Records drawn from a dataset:
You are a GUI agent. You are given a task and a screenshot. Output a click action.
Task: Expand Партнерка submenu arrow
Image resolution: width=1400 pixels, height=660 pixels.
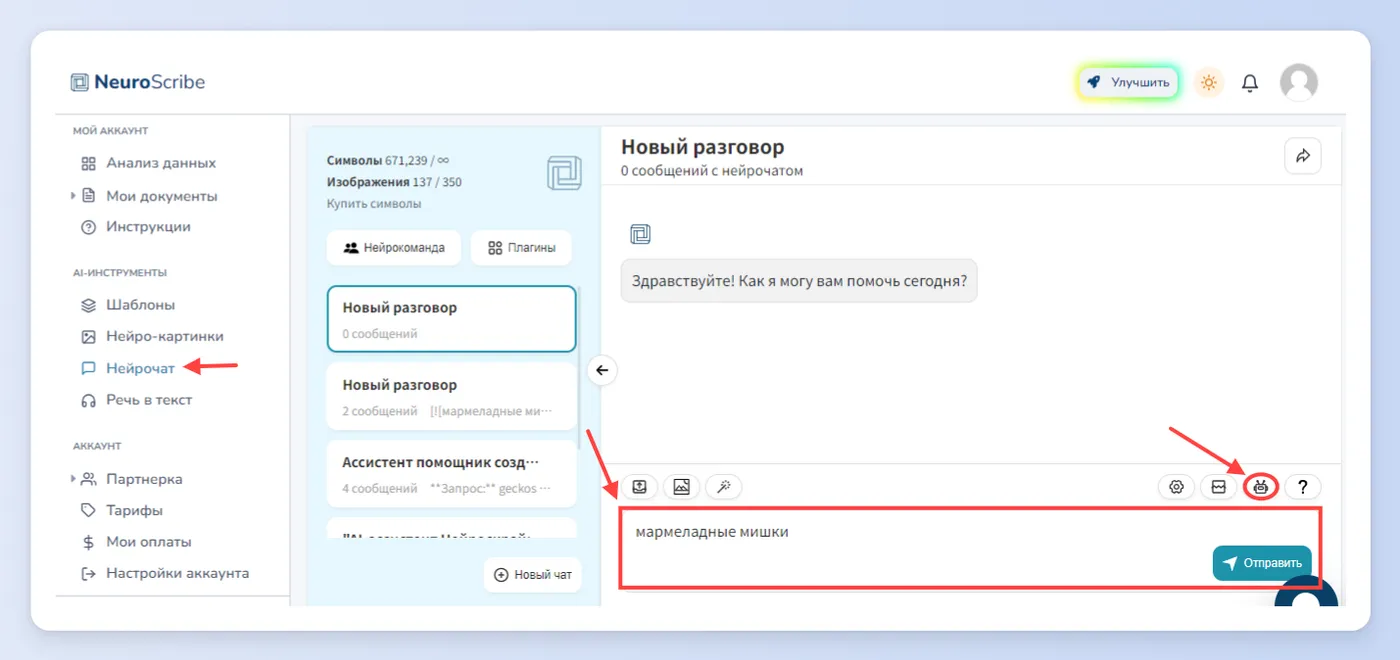(73, 479)
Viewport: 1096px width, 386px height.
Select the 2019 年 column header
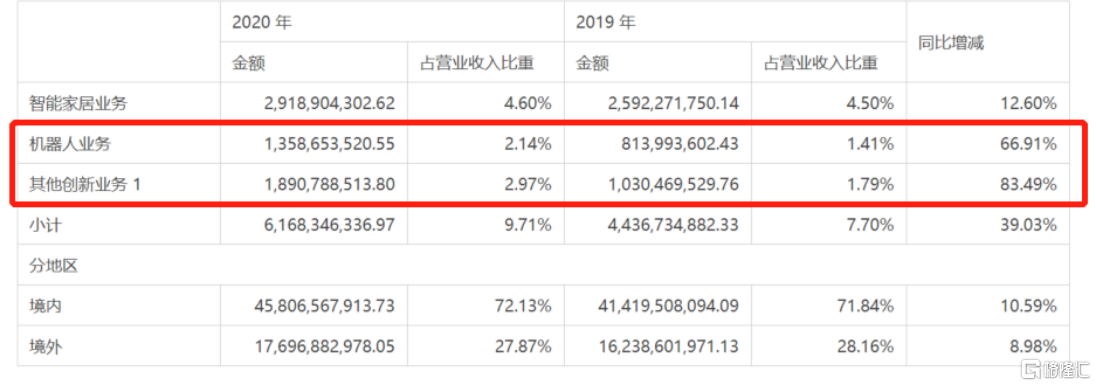pos(605,22)
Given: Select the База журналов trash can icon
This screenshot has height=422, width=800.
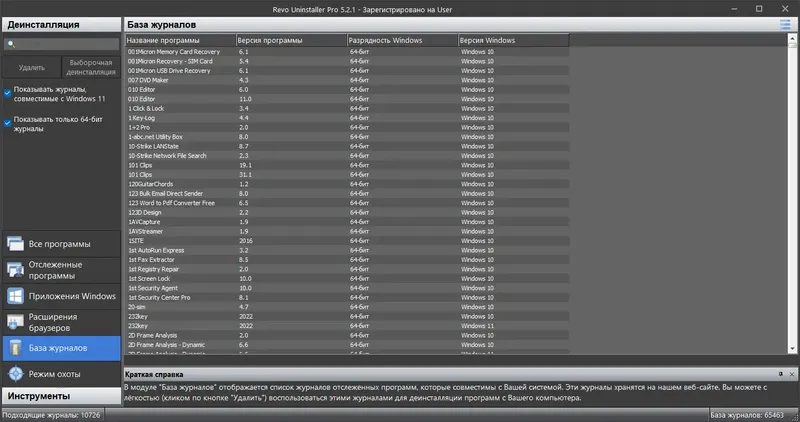Looking at the screenshot, I should click(x=15, y=348).
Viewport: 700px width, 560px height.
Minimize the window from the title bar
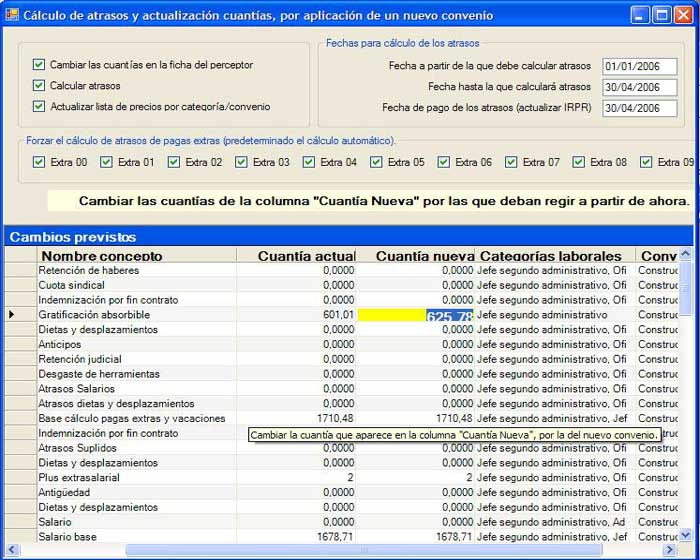pos(640,15)
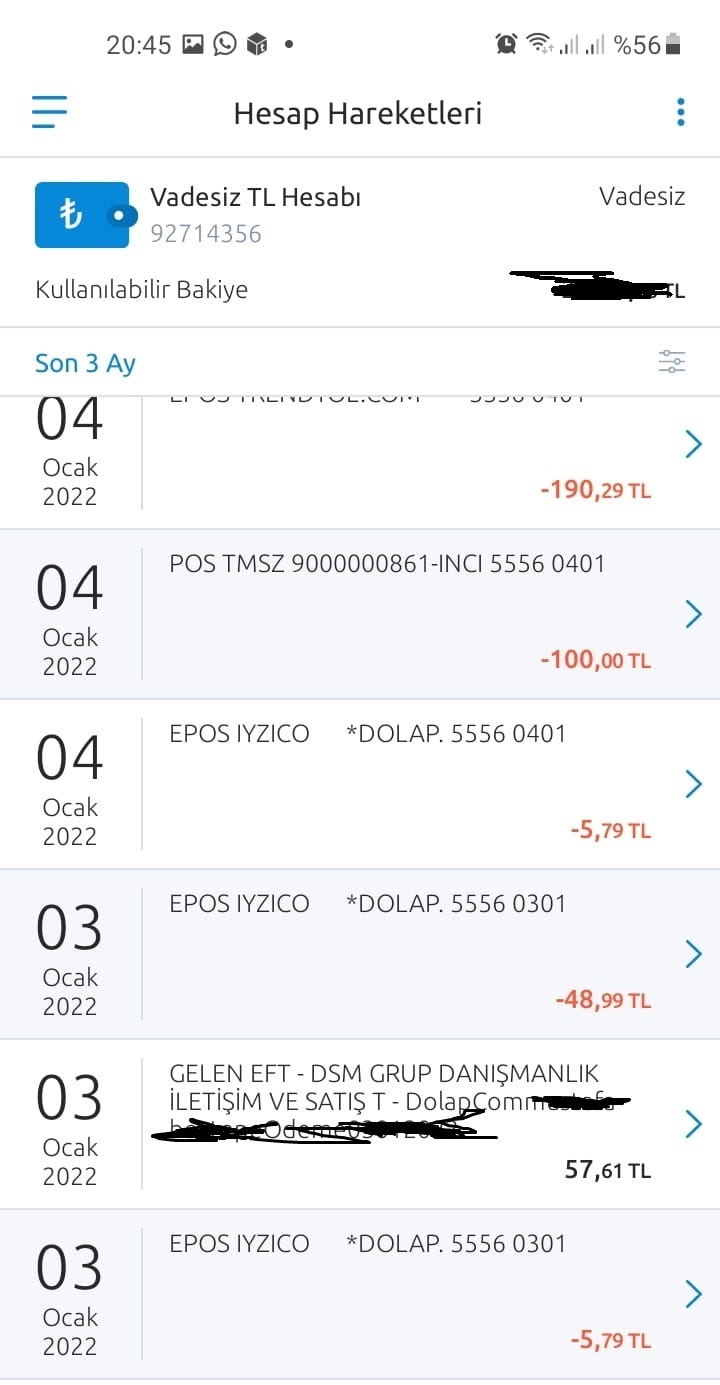Expand the -100,00 TL transaction chevron
This screenshot has height=1385, width=720.
point(694,614)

TASK DESCRIPTION:
Once the line holding "Given: Select the" is found, set down that line and every line after it, exactly, through the last line of the records above, omitting pictures.

ANSWER BELOW:
Given: Select the База журналов trash can icon
This screenshot has height=422, width=800.
Looking at the screenshot, I should click(x=15, y=348).
Viewport: 700px width, 560px height.
Minimize the window from the title bar
pos(640,15)
Expand the -100,00 TL transaction chevron
This screenshot has height=1385, width=720.
point(694,614)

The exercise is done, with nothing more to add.